Teaser: Fall - The Ragnarok Prophesies: Book Two #teasertuesday

Hello, lovelies,

It's Tuesday which means it's time for another teaser. Yay! As the title suggests, this particular teaser comes from FALL, Book Two.

Ragnarok (from vovat.livejournal.com)
I flipped through the book lying across my lap, aimlessly shuffling through the pages instead of reading. Split-second views of the black and white etchings inside looked like an animated comic, one that got more disturbing the farther I flipped. Smiling gods and goddesses turned into grim-faced, weapon wielding threats. The pious masks on their worshippers’ faces slipped and twisted into something harder, crueler. Flesh rent and tore beneath wickedly sharp blades. Ragnarök, or one artist’s representation of it, unfolded before my eyes.

How much worse would the end of the world look in living color, playing out all around me?

My stomach threatened to rebel at the thought.

I heaved a sigh and set the book aside.

* * *
Some of you have expressed interest in reading more about the Ragnarok prophesy. You can find the original prophesy (or myth if you will) in the Eddic poem, Voluspo . If you have some time, I highly recommend giving the poem a read. It covers everything from the creation of the world to the first people to the eventual destruction of the world, according to the Norse belief. 

Fade - The Ragnarok Prophesies: Book One - On Sale at: Amazon US | UK | DE | FR | IT | ES | Barnes and Noble | Kobo | Books-a-Million


  1. Love, love, love the teasing. Gonna go read that poem too!

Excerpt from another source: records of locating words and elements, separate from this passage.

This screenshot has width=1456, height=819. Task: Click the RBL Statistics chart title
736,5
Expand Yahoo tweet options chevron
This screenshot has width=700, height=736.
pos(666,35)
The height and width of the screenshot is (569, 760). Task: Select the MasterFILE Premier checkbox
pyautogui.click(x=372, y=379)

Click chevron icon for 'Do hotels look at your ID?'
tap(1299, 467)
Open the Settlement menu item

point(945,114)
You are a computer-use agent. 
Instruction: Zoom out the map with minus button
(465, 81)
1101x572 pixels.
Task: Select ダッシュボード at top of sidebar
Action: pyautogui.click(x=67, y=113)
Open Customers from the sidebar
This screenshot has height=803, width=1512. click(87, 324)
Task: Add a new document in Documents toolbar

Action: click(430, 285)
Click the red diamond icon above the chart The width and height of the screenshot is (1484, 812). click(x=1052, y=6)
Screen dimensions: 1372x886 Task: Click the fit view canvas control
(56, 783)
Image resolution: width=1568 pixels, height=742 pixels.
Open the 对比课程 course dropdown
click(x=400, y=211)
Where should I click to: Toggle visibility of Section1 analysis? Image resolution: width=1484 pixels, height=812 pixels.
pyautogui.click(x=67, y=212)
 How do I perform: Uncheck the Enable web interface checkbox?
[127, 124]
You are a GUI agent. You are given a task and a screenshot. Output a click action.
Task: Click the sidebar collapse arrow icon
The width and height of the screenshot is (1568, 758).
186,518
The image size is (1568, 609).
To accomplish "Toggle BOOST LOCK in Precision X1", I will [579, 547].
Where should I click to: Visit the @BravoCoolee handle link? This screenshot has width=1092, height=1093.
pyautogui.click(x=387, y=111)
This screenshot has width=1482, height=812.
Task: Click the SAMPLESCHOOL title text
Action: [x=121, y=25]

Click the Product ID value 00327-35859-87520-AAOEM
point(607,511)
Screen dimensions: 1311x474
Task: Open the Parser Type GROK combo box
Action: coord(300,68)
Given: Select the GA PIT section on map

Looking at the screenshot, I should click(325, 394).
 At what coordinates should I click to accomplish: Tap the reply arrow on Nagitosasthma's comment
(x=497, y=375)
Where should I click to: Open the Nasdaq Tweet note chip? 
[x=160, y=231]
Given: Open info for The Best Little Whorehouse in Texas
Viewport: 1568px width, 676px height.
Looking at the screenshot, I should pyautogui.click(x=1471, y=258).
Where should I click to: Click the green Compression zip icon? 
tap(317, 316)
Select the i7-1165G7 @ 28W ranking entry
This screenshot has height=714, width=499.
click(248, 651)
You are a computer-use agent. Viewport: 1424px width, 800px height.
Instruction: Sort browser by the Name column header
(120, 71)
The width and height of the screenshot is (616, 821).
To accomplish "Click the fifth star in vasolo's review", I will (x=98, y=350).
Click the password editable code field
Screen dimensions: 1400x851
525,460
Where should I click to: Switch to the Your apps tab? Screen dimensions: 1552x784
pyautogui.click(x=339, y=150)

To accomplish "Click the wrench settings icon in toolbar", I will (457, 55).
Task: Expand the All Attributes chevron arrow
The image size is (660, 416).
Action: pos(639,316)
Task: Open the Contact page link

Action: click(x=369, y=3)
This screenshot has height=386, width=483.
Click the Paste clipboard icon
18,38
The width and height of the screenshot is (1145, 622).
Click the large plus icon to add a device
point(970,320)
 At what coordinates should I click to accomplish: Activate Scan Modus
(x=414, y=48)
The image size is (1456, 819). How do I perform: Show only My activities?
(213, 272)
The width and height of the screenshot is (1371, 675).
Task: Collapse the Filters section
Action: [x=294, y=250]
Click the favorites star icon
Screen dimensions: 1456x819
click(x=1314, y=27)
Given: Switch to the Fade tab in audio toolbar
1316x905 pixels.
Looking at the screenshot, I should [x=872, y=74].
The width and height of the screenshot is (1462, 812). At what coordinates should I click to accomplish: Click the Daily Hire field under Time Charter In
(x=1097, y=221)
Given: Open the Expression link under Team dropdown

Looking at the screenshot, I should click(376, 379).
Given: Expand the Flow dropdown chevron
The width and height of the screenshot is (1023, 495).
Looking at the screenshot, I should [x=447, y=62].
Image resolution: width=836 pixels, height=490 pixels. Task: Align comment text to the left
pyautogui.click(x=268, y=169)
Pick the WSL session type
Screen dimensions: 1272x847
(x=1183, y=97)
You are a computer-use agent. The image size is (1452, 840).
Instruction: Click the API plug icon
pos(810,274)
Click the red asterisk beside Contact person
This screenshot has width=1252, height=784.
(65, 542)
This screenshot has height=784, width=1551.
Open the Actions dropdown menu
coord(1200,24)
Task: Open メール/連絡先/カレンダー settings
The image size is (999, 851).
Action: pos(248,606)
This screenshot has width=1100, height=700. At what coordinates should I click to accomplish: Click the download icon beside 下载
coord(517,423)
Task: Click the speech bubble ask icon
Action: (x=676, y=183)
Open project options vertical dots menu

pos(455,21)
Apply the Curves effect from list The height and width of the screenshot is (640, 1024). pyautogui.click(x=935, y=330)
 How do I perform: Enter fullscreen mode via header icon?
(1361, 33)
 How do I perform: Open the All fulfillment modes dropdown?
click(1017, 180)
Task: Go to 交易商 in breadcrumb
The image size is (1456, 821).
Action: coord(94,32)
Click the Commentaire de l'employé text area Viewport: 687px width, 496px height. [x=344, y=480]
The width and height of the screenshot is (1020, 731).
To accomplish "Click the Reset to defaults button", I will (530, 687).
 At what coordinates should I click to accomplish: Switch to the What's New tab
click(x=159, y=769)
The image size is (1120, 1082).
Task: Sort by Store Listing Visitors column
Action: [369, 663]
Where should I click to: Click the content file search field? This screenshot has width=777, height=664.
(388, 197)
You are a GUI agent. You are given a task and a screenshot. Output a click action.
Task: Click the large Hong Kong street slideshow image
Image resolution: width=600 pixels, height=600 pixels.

    1. Goodness...apparently J.R.R. Tolkien was very familiar with this poem!

    2. Millie,

      J.R.R. Tolkien was heavily influence by Norse mythology. You see a lot of elements of the Norse myths in his writing. Many of his worlds or places in his worlds were modeled after those detailed in the Eddas and Norse beliefs (ie: Middle Earth was modeled after Midgard), as were some of the races, the use of rings of power and magic, even the riddle contest was first used in the Poetic Edda. :)

      I'm glad you enjoyed the teaser as well!